DATA UNDER STUDY Start Marker

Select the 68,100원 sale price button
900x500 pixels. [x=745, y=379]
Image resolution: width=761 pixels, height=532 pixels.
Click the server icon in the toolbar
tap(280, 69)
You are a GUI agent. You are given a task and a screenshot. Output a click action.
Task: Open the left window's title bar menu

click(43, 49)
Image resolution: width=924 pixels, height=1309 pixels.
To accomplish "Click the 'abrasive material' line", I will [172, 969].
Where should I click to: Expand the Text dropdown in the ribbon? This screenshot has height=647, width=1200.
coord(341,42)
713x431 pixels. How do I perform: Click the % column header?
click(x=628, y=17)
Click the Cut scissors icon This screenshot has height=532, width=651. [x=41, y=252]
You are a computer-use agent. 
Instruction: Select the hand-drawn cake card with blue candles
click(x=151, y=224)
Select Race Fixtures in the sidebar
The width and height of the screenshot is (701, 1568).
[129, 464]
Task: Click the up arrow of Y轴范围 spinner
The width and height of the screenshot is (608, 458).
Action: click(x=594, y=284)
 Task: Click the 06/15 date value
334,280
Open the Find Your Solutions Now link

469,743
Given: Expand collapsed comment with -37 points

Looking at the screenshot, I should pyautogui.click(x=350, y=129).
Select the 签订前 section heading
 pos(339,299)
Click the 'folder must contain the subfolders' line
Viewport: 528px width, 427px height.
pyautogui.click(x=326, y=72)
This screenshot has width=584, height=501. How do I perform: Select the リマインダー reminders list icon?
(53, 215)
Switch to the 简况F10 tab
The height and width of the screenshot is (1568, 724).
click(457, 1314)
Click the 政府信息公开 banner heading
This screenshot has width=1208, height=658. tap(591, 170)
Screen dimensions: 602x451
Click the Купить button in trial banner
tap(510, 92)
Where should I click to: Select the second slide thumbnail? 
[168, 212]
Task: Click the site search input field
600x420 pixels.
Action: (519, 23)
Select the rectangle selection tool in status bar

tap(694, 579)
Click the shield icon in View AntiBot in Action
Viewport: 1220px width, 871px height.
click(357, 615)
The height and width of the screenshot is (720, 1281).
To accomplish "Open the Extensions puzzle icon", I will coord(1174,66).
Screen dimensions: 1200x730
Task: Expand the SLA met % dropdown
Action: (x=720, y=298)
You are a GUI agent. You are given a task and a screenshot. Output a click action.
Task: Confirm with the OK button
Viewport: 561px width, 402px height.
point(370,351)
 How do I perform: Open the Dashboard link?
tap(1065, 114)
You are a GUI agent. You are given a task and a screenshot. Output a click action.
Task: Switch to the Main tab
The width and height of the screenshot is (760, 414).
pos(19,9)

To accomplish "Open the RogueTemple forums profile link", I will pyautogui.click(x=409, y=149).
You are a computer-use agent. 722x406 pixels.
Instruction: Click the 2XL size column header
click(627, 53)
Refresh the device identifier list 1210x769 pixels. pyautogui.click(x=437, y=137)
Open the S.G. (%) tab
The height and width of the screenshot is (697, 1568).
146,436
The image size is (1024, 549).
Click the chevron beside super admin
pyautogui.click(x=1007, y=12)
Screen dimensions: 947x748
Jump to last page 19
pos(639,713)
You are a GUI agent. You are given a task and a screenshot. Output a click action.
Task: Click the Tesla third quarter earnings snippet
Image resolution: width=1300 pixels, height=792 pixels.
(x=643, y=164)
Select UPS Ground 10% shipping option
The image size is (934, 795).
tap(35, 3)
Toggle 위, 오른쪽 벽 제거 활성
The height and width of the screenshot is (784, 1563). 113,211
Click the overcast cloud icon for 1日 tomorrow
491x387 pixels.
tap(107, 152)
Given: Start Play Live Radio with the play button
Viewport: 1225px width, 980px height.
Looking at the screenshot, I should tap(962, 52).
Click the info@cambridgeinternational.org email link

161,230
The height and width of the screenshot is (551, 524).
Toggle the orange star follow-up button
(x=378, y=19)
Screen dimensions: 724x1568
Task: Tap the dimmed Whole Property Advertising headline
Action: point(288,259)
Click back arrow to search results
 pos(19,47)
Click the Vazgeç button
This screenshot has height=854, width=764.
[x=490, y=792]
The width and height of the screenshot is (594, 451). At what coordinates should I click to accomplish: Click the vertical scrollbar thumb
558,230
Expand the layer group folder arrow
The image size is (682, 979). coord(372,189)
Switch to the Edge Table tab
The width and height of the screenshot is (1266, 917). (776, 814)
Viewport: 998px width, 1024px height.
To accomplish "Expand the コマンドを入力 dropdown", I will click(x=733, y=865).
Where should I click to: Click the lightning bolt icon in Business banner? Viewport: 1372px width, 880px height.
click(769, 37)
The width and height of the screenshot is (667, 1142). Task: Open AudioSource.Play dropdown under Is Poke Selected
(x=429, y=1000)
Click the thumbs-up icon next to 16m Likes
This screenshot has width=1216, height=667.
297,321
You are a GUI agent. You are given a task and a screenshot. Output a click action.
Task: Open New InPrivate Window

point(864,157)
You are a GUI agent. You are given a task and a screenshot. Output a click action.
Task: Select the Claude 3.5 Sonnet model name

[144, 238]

DATA UNDER STUDY End Marker

What you should do is return the records above exactly, leaving nothing out.

Select the 68,100원 sale price button
900x500 pixels. [x=745, y=379]
Image resolution: width=761 pixels, height=532 pixels.
Click the server icon in the toolbar
tap(280, 69)
You are a GUI agent. You are given a task and a screenshot. Output a click action.
Task: Open the left window's title bar menu

click(43, 49)
Image resolution: width=924 pixels, height=1309 pixels.
To accomplish "Click the 'abrasive material' line", I will [172, 969].
Where should I click to: Expand the Text dropdown in the ribbon? This screenshot has height=647, width=1200.
coord(341,42)
713x431 pixels. How do I perform: Click the % column header?
click(x=628, y=17)
Click the Cut scissors icon This screenshot has height=532, width=651. [x=41, y=252]
You are a computer-use agent. 
Instruction: Select the hand-drawn cake card with blue candles
click(x=151, y=224)
Select Race Fixtures in the sidebar
The width and height of the screenshot is (701, 1568).
[129, 464]
Task: Click the up arrow of Y轴范围 spinner
The width and height of the screenshot is (608, 458).
Action: click(x=594, y=284)
 Task: Click the 06/15 date value
334,280
Open the Find Your Solutions Now link

469,743
Given: Expand collapsed comment with -37 points

Looking at the screenshot, I should pyautogui.click(x=350, y=129).
Select the 签订前 section heading
 pos(339,299)
Click the 'folder must contain the subfolders' line
Viewport: 528px width, 427px height.
pyautogui.click(x=326, y=72)
This screenshot has width=584, height=501. How do I perform: Select the リマインダー reminders list icon?
(53, 215)
Switch to the 简况F10 tab
The height and width of the screenshot is (1568, 724).
click(457, 1314)
Click the 政府信息公开 banner heading
This screenshot has width=1208, height=658. tap(591, 170)
Screen dimensions: 602x451
Click the Купить button in trial banner
tap(510, 92)
Where should I click to: Select the second slide thumbnail? 
[168, 212]
Task: Click the site search input field
600x420 pixels.
Action: (519, 23)
Select the rectangle selection tool in status bar

tap(694, 579)
Click the shield icon in View AntiBot in Action
Viewport: 1220px width, 871px height.
click(357, 615)
The height and width of the screenshot is (720, 1281).
To accomplish "Open the Extensions puzzle icon", I will coord(1174,66).
Screen dimensions: 1200x730
Task: Expand the SLA met % dropdown
Action: (x=720, y=298)
You are a GUI agent. You are given a task and a screenshot. Output a click action.
Task: Confirm with the OK button
Viewport: 561px width, 402px height.
point(370,351)
 How do I perform: Open the Dashboard link?
tap(1065, 114)
You are a GUI agent. You are given a task and a screenshot. Output a click action.
Task: Switch to the Main tab
The width and height of the screenshot is (760, 414).
pos(19,9)

To accomplish "Open the RogueTemple forums profile link", I will pyautogui.click(x=409, y=149).
You are a computer-use agent. 722x406 pixels.
Instruction: Click the 2XL size column header
click(627, 53)
Refresh the device identifier list 1210x769 pixels. pyautogui.click(x=437, y=137)
Open the S.G. (%) tab
The height and width of the screenshot is (697, 1568).
146,436
The image size is (1024, 549).
Click the chevron beside super admin
pyautogui.click(x=1007, y=12)
Screen dimensions: 947x748
Jump to last page 19
pos(639,713)
You are a GUI agent. You are given a task and a screenshot. Output a click action.
Task: Click the Tesla third quarter earnings snippet
Image resolution: width=1300 pixels, height=792 pixels.
(x=643, y=164)
Select UPS Ground 10% shipping option
The image size is (934, 795).
tap(35, 3)
Toggle 위, 오른쪽 벽 제거 활성
The height and width of the screenshot is (784, 1563). 113,211
Click the overcast cloud icon for 1日 tomorrow
491x387 pixels.
tap(107, 152)
Given: Start Play Live Radio with the play button
Viewport: 1225px width, 980px height.
Looking at the screenshot, I should tap(962, 52).
Click the info@cambridgeinternational.org email link

161,230
The height and width of the screenshot is (551, 524).
Toggle the orange star follow-up button
(x=378, y=19)
Screen dimensions: 724x1568
Task: Tap the dimmed Whole Property Advertising headline
Action: point(288,259)
Click back arrow to search results
 pos(19,47)
Click the Vazgeç button
This screenshot has height=854, width=764.
[x=490, y=792]
The width and height of the screenshot is (594, 451). At what coordinates should I click to accomplish: Click the vertical scrollbar thumb
558,230
Expand the layer group folder arrow
The image size is (682, 979). coord(372,189)
Switch to the Edge Table tab
The width and height of the screenshot is (1266, 917). (776, 814)
Viewport: 998px width, 1024px height.
To accomplish "Expand the コマンドを入力 dropdown", I will click(x=733, y=865).
Where should I click to: Click the lightning bolt icon in Business banner? Viewport: 1372px width, 880px height.
click(769, 37)
The width and height of the screenshot is (667, 1142). Task: Open AudioSource.Play dropdown under Is Poke Selected
(x=429, y=1000)
Click the thumbs-up icon next to 16m Likes
This screenshot has width=1216, height=667.
297,321
You are a GUI agent. You are given a task and a screenshot. Output a click action.
Task: Open New InPrivate Window

point(864,157)
You are a GUI agent. You are given a task and a screenshot. Output a click action.
Task: Select the Claude 3.5 Sonnet model name

[144, 238]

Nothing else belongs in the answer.